Power is, of course, an absolute win for the WRX. It has a bunch more horsepower and torque, and all wheel drive puts it to the ground far more effectively than the BRZ, even after I replaced its original slippery “Prius tires.” This means I can squirt into tight gaps in traffic much more effectively than the BRZ, which is quite useful during my traffic filled commute. Left lane hogs are far less of a problem when I don’t have to plan a Miata style momentum pass to make sure I have enough speed to complete it before I run out of room.
The BRZ is certainly the more fun car to drive. It’s a true sports car, not an Impreza economy car turned into a hot hatch sedan. It’s an absolute dream on a twisty back road and on the track. I haven’t had the chance to try the WRX on a track yet (the day I signed up for got postponed to a day I can’t go). Though the power will be nice, I imagine that’s where its shortcomings to the BRZ will become more apparent.
But I rarely drive on the track. I don’t even get to hit the twisties very often. Where do I drive? Commuting. Almost exclusively. That’s a combination of dense highway traffic that usually moves along slightly slower than I’d prefer (see previous comment about left lane hogs), and back roads where I’m usually stuck behind a slow moving Prius. Such driving isn’t fun, no matter what car you’re in. In fact, the BRZ was worse at this than the WRX. Its stiff suspension that made it handle so well on the track transmits every bump and pothole straight to your spine. The WRX also has a firm ride, but it soaks up the bumps much better. It’s a more comfortable ride, but still firm enough to make the car handle well when you want it to. The more spacious interior is more comfortable, allowing me to sit more upright even with my car’s sunroof eating up a little headroom. It goes without saying that the extra space makes it a much more practical car than the BRZ, with a bigger trunk and a back seat that actual humans can fit in without amputations. I can get in and out of the WRX like the normal car it is, rather than the acrobatics I sometimes had to pull with my BRZ when another car parked too close to me. And with a COBB Stage 1 tune, the WRX is less jumpy off the line than either the BRZ or a stock WRX, making it much easier to drive in erratic traffic.
So as I sat there in traffic, behind the red FR-S, asking myself whether I miss my Subaru BRZ or not, what was my answer?
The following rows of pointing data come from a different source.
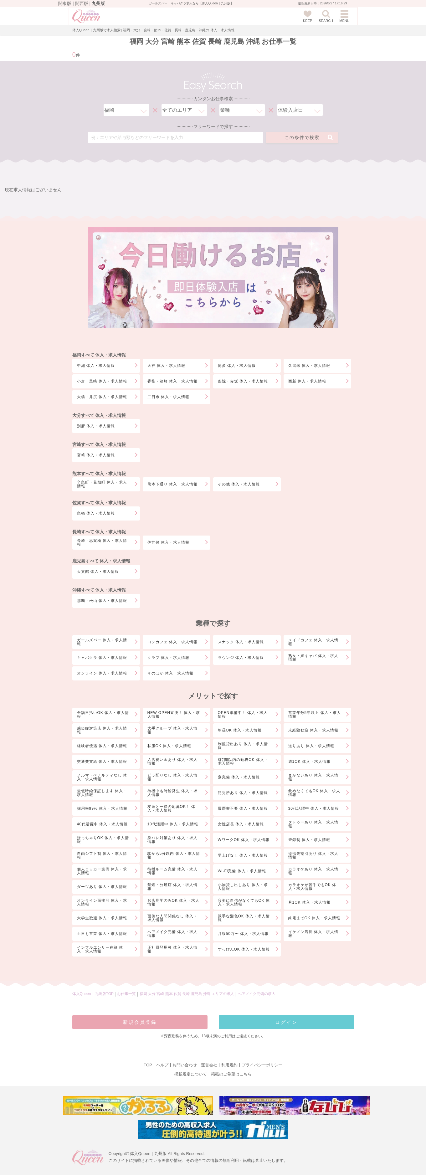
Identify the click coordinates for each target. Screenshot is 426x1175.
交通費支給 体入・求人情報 (102, 761)
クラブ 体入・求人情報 (168, 657)
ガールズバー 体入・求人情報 (102, 642)
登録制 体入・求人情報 (309, 840)
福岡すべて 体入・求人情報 (99, 354)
Much to my surprise, the answer was no. I thoroughly enjoyed the car during the three years I had it. I have no regrets about buying it in the first place. It was the right car for me at the time. But that time has passed. Maybe one day I’ll get another as a toy/track car. The way depreciation is going, that shouldn’t take very long. But now, the WRX is the right car for me. It does everything I want and need.
Except haul big stuff. But that’s what the Jetta Ute will be for.
(Full disclosure: I am a Subaru Ambassador, because I really really like them.)